The search for extraterrestrial live in our Universe has taken some big leaps in 2015 as the Kepler Telescope and those powerful lenses on Earth keep narrowing the life indicators on planets orbiting other stars. 

5)             Europe Spacecraft Continues Orbiting Comet: 

European Space Agency (ESA) has a year of orbiting its spacecraft Rosetta around two-mile long Comet Churyumov-Gerasimenko. 

In November 2014 the spacecraft ejected refrigerator-sized lander Philae on the surface, and it sent photos before batteries ran out—all The odd, two-lobed shaped comet Churyumov-Gerasimenko was created when two comets collided at a low speed, giving it a distinctive “rubber duck” shape.

6)             International Space Station occupied 15 years: 

Since the year 2000, there have been at
least two people aboard the ISS orbiting 225 miles above Earth. 

That includes more than 320 people from all 17 countries that are part of the consortium that built the $400 billion “Station.” Aboard and heading to end their year-long mission in March 2016 are American and Russian experienced space men, Scott Kelly and Mikhail Kornienko.

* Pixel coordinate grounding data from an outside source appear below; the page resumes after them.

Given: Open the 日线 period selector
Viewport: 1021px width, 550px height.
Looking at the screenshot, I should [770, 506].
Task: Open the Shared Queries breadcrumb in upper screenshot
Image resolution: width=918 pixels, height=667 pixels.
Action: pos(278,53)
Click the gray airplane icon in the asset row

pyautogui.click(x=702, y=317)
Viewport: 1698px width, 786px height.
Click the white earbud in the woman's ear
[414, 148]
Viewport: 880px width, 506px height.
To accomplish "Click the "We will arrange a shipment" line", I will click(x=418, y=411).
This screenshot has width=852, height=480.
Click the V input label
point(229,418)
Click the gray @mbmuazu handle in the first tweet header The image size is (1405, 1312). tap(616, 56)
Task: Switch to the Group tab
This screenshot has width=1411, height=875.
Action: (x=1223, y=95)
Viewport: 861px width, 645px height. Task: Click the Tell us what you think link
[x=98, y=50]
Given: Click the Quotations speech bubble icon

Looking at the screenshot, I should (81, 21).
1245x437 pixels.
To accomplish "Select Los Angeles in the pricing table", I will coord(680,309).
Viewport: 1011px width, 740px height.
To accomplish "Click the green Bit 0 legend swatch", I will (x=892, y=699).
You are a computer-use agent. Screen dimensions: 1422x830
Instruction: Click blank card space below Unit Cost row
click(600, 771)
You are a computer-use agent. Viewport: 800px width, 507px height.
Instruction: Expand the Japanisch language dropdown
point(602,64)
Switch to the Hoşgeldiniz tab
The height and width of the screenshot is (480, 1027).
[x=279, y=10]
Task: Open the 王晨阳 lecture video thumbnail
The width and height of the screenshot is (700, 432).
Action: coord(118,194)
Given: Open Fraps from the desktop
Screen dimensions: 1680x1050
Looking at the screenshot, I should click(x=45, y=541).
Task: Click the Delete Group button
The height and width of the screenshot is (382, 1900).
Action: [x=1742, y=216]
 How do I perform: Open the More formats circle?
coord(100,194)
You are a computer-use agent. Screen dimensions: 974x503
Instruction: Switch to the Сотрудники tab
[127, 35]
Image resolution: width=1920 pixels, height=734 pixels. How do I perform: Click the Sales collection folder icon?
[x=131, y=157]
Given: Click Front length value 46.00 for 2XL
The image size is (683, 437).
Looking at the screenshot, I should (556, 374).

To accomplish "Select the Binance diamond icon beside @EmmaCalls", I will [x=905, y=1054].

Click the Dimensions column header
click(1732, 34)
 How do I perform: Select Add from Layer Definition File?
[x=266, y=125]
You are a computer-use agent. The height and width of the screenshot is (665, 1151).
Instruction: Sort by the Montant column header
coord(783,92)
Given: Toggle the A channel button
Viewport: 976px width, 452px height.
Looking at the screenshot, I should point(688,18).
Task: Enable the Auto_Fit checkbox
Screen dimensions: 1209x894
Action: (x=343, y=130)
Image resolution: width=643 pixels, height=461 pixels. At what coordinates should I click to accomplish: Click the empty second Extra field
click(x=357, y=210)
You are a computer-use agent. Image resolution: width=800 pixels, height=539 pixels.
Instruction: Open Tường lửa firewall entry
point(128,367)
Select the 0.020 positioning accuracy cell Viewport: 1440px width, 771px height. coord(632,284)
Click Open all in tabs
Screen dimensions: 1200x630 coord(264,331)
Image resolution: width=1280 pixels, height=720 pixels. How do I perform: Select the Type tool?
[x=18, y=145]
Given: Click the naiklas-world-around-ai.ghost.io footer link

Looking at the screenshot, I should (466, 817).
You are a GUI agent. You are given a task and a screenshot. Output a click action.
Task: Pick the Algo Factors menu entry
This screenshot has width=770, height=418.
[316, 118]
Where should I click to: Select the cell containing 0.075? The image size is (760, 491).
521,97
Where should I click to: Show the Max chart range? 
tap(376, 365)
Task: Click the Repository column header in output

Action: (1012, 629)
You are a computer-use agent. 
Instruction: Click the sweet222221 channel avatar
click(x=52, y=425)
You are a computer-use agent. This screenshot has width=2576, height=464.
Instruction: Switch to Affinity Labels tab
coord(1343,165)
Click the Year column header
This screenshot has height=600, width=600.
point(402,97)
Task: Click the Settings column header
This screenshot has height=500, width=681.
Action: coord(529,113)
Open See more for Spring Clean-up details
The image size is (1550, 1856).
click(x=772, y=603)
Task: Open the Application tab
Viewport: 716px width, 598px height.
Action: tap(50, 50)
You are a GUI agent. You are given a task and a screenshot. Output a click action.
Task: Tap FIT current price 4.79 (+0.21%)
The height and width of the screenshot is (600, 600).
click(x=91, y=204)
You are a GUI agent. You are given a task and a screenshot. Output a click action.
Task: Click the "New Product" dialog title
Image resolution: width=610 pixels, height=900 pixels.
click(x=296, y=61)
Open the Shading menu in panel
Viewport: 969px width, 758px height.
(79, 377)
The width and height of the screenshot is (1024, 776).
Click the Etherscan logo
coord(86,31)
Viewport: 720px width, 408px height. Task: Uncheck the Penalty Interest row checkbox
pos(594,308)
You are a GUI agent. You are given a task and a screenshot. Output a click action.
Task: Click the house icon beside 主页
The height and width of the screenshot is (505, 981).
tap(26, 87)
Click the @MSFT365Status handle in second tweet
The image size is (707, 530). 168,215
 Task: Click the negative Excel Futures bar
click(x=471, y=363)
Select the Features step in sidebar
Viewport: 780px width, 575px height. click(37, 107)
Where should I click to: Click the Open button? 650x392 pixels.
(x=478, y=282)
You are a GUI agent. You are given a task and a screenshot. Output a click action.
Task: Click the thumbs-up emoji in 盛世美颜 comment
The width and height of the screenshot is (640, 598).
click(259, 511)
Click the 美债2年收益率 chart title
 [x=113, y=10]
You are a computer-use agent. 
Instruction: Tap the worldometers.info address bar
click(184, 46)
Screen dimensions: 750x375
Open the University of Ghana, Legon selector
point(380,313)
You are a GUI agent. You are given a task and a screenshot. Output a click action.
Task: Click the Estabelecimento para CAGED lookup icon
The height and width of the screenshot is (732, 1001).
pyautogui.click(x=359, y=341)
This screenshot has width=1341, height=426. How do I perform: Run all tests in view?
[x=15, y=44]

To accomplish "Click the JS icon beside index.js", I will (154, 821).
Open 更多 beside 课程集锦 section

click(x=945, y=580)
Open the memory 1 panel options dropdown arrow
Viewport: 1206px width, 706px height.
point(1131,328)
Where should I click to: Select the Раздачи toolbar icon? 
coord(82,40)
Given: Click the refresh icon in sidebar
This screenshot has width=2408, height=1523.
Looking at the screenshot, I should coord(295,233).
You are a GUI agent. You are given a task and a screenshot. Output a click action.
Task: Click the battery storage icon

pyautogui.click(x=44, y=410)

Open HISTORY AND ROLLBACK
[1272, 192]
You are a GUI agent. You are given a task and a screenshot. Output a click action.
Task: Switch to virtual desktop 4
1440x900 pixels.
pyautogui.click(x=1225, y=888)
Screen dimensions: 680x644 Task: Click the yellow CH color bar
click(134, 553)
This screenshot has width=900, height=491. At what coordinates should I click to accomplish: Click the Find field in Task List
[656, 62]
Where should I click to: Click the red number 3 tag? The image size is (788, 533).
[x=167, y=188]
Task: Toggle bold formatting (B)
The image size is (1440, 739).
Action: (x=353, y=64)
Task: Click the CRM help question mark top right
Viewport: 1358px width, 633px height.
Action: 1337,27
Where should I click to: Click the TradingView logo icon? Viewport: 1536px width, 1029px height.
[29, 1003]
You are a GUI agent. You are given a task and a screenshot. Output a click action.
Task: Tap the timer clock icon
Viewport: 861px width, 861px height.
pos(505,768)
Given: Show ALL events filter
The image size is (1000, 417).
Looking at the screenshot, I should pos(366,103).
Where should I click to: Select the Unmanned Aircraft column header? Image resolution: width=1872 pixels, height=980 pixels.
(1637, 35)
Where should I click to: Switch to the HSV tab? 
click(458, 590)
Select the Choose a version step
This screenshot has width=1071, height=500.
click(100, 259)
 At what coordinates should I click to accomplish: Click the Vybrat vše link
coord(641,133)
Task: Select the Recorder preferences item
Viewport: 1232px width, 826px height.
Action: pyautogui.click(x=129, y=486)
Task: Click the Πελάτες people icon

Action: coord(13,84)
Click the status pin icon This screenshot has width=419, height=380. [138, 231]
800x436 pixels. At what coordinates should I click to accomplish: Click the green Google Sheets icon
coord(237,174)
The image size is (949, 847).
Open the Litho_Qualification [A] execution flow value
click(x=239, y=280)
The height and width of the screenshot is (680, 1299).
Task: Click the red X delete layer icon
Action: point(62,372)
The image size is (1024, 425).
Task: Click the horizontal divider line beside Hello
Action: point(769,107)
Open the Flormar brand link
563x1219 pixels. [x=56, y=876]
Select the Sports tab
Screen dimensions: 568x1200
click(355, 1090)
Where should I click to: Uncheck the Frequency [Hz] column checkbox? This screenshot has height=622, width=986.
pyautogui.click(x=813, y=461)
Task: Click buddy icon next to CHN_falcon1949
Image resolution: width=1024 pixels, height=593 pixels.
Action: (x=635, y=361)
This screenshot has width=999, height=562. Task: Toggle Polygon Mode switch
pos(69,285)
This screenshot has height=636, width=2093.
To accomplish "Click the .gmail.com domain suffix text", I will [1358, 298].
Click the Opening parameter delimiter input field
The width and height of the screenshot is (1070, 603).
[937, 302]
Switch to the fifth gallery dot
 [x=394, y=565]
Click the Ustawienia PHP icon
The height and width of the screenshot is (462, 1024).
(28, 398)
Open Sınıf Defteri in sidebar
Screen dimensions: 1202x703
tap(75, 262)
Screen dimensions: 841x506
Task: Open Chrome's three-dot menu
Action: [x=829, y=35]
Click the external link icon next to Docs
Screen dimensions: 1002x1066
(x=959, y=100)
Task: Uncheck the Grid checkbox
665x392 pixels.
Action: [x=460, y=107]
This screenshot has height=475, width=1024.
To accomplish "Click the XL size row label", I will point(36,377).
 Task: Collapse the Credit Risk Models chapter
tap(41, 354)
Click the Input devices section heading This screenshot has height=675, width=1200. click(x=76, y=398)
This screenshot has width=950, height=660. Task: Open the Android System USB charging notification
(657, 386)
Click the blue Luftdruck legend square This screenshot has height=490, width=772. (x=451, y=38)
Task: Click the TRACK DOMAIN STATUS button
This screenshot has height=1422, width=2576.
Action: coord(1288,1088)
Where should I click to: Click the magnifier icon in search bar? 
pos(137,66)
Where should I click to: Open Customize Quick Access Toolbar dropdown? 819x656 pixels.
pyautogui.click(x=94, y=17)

The ISS is easy to see in our post twilight skies as a very bright, slow moving star, usually one week a month in the morning and one week in the evening. The NASA website will give you accurate times to see the ISS.

7)             Super Moon Lunar Eclipse:  

North America was captivated by the Sept. 30 total eclipse of the Moon that also happened when our celestial satellite was at its closest point to Earth, 338,000 miles away. 
Beautiful photos were captured as the Moon slipped into the shadow of the Earth, creating lasting memories across America.  A new awareness of these frequent “super moons” have piqued the public to look up at Full Moon time—and maybe do a little howling.

8)              Commercial Supply Runs to ISS:

Orbital Services spaceship Cygnus and SpaceX’s Falcon have flow to the ISS with supplies as private industry becomes a big player in the business of space flight.  After a disaster that lost its cargo ship in October, SpaceX rallied in December by launching its Falcon 9 rocket, safely landing its first stage vertically at Cape Canaveral while the second stage successfully deployed a constellation of 11 satellites. The year 2016 will be an active year for private industry continuing to push into the space frontier.

9)             Hubble turns 25:


 Launched on April 24th, 1990 aboard
 the Space Shuttle Discovery, the Hubble Space Telescope celebrates 25 years in space in 2015. The final servicing mission in 2009 gave Hubble a reprieve from the space junk scrap heap, and the orbiting telescope is still going strong. Hubble has no less than pushed the limits in modern astronomy to become a modern icon of the space age.
10)      Messenger Ends 10 years at Mercury:

NASA’s Mercury exploring spacecraft wraps up its mission next year. Launched in 2004, MESSENGER arrived in orbit around Mercury after a series of flybys on March 18th, 2011. MESSENGER has mapped the innermost world in detail, and studied the space environment and geology of Mercury. In late March 2015, MESSENGER achieved one final first when it impacted the surface of Mercury to end its extended mission.

11)      BONUS: The book and movie “The Martian:”


Written by a computer programmer Andy Weir, this first novel created a sensation with a simple rescue mission that was written around plausible survival techniques that are capable now.  The movie was a hit as actor Matt Damon turned in a credible performance about a man stranded on Mars having to survive more than 500 days before being rescued.  Even “non-space” people love it, so check the book or movie soon!
     These are just the headline stories of space exploration for 2015 as there are other breakthrough discoveries about Dark Matter, Black Holes and the cosmological questions of the String Theory and alternate Universes. 
     And 2016 will be just as fascinating...keep your heads up and your mind open!